Her mother, Karen Covert-Jones, spoke later, stating how important German is to the 70 middle-school and 70 high-school students who study the language. To offer just three Romance languages, she said, is “a step towards mediocrity.”
She also said her son, who studied Spanish, was influenced by an exchange program with Germany set up by the high-school German teacher, leading him to study for a year in Germany on a scholarship.
Forty percent of scientists in the United States recommend the study of German, she said. The United States, said Covert-Jones, should not continue as if it were its own planet. “Ignorance is not bliss,” she concluded. “Ignorance is the enemy.”
Heather Kumta, the mother of a fifth-grader who planned to take German next year after immersing herself in a summer program, called the cut “a loss for both my family and the community at large.” She said, “Our kids need more…foreign language skills to compete in the global market place.”
The Farnsworth student council president, Cody Ingraham, charmed the board members by speaking to them in German. “I’m assuming none of you understood that,” he said, and then translated.
He proceeded to tell them about the German composers whose pieces he plays in the school orchestra and about the large number of German Nobel Prize winners. He also recited a long list of German-related statistics and accomplishments, such as one out of every 25 people on this earth speak German.
Chris Connor, whose wife teaches German at the middle school, said that cutting German contradicts the superintendent’s intent of balanced reduction since it eliminates the language entirely.
He also said that, while serving in the Army, he was stationed in Germany, and also served in Iraq and Kosovo. Connor decried the “French and Spanish bubble” when there are so many important languages to learn, from Arabic to Chinese.
Foreign languages have been important these past few years, Connor said, to effectively communicate with other nations’ citizens.
Finally, Jakov Crnkovic, a professor at the University at Albany, spoke in favor of German instruction. Having diversity, he said, was a high point of the Guilderland school district.
Raised in Yugoslavia, Crnkovic said that, in Europe, it is common to know three languages. “We have to go in this direction and not backward,” he said.
Peter and Clare Caroll with their, son, Rory, spoke out in favor of the New Visions program, run by the Board of Cooperative Educational Services. Peter Caroll said that his daughter had enjoyed the rigorous program as a Guilderland High School senior, helping her with college admissions, and leading to a paid internship working for the state’s attorney general. He said his son had hoped to take part in a New Visions medical program that would further his future career in the field. He asked the board to re-instate the program for Guilderland students.
Kevin Mawson advocated for his son with Downes syndrome and his daughter who will be attending Farnsworth Middle School next year. Mawson said that, as the manager of a local business, he understands the effects of the downturn in the economy, but, he went on, Guilderland needs to provide “a quality education for all children of the district.”
He said the cuts to athletics totaled 2 percent, comparing that to a 15-percent cut for special education.

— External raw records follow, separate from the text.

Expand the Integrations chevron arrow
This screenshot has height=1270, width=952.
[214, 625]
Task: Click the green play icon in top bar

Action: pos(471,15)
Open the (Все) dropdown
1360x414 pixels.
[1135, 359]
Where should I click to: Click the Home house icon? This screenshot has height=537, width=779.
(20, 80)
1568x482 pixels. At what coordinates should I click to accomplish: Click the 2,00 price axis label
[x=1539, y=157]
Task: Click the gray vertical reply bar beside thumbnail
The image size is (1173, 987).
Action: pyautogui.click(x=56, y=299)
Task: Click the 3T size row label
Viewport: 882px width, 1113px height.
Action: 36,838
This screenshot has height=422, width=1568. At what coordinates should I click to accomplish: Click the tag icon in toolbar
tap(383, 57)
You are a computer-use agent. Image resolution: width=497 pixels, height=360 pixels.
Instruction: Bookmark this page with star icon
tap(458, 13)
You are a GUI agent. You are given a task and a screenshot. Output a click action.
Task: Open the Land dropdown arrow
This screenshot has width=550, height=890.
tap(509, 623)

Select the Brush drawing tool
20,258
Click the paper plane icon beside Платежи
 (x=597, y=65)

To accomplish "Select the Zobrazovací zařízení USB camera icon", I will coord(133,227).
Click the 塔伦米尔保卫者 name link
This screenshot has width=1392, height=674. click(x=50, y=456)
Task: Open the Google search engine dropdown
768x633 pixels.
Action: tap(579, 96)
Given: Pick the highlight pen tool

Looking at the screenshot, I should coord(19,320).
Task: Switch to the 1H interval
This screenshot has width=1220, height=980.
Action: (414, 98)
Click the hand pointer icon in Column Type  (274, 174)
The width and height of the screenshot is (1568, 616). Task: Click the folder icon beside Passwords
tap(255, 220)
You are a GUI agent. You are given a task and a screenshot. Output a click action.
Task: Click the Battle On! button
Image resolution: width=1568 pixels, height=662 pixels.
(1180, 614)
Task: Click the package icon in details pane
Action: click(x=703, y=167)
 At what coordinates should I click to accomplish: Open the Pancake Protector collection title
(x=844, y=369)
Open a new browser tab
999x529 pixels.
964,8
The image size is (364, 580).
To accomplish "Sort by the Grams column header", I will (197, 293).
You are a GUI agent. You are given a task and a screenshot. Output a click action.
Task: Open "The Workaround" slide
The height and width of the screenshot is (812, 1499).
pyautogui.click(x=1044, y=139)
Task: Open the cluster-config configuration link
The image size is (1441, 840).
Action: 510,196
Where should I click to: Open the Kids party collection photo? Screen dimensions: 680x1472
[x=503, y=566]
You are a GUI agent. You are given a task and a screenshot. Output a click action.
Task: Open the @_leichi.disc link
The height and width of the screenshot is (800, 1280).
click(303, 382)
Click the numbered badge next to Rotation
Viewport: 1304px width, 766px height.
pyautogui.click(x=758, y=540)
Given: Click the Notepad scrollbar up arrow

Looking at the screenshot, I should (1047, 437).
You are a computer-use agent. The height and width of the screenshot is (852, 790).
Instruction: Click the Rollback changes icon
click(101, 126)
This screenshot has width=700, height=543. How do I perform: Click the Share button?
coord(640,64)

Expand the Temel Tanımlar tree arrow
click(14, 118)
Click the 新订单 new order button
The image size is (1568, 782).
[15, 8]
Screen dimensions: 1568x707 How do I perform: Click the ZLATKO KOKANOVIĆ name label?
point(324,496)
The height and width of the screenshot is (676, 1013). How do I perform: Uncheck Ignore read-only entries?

Mawson implored the board, “I beg of you to make sure the cuts are fair and equitable to all students….We must not forget those with special needs.”
At the end of the nearly three-hour session, Rory Caroll stepped to the microphone this time, without his parents. A junior at Guilderland High School, he said he was involved in many clubs, which would be cut under the current proposal.
“We’re here to teach people,” he said. “We need to give them these options to further their careers…People need these things to go on to have a successful life…We can’t just take it out on the students.”